The load balancing effect is tested by calculating the standard deviation of the load of cloud servers, and the results are shown in Table 1, where \(K_{CPU}^{orig}\) and \(K_{Mem}^{orig}\) represent the standard deviation of the CPU load and memory load of the machines when the original scheduling strategy is adopted. In the case of using the proposed scheduling strategy, the load balance of each experimental group is improved compared with the original scheduling strategy.
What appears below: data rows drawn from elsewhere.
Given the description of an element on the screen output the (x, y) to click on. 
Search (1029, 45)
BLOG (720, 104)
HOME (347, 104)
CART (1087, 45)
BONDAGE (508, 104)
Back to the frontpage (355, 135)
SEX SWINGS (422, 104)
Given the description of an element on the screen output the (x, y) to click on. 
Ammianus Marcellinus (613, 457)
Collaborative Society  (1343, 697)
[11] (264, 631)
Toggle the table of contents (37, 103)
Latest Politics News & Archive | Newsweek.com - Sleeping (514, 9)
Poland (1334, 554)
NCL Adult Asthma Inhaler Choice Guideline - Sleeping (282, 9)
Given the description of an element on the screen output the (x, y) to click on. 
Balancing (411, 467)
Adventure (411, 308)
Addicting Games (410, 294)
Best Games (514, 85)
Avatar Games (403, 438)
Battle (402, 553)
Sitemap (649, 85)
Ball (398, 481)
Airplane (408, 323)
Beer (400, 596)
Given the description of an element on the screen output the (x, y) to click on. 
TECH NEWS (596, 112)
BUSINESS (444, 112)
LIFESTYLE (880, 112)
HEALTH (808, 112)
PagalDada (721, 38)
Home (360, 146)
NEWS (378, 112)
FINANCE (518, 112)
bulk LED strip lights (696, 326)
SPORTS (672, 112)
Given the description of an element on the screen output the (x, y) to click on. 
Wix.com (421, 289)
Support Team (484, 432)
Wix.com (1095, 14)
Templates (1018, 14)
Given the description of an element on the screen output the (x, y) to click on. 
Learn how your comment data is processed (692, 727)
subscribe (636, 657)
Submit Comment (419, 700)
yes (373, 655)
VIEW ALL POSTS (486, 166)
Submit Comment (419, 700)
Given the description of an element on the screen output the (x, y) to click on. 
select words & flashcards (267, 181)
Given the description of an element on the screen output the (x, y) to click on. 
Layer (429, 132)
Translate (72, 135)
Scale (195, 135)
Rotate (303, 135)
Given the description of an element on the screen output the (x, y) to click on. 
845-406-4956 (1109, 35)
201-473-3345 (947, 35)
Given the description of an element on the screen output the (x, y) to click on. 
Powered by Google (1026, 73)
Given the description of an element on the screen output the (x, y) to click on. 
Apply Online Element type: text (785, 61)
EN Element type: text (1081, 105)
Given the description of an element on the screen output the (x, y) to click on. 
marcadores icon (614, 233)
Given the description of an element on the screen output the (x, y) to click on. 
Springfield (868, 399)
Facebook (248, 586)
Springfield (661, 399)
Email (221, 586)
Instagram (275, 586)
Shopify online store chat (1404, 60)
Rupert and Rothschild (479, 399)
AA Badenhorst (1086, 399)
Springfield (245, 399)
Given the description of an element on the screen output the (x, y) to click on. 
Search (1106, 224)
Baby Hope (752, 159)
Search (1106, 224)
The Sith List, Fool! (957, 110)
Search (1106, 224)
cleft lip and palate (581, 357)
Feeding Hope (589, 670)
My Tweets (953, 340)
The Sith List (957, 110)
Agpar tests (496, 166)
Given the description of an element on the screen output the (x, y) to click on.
Table 1. Load balancing effect of two scheduling strategies

4 Related Work

The intelligent algorithms such as simulated annealing algorithm [9], genetic algorithm [6] and particle swarm optimization [4] are powerful in solving the task scheduling problem under multi-resource constraints. LD et al. [1] propose a dynamic load balancing algorithm HBB-LB based on bees’ foraging behavior, aiming to achieve load balancing across VMs to maximize throughput. The priority of the task in the waiting sequence in the node is considered to minimize the waiting time of the task in the queue. Li et al. [2] propose a cloud task scheduling policy based on Load Balancing Ant Colony Optimization (LBACO) algorithm. The algorithm selects the best resource to perform a task based on the resource state and the size of a given task in the cloud environment. It balances the overall system and minimizes the completion time for a given set of tasks. Ramezani et al. [5] propose a Task-based System Load Balancing method using Particle Swarm Optimization (TBSLB-PSO) that achieves system load balancing by only transferring extra tasks from an overloaded VM instead of migrating the entire overloaded VM. It significantly reduces the time taken for the load balancing process.

5 Conclusion

In order to solve the load balancing problem, this paper proposes a task scheduling strategy based on the combination of multi-objective particle swarm optimization and time series prediction model. The goal of this strategy is to improve load balancing among the cloud servers, and the impact of the current and future load of the servers on task scheduling is also considered. The experiments based on Alibaba cluster trace with 1310 servers show that this scheduling strategy can effectively achieve the goal of reasonable task allocation with a more balanced resource utilization.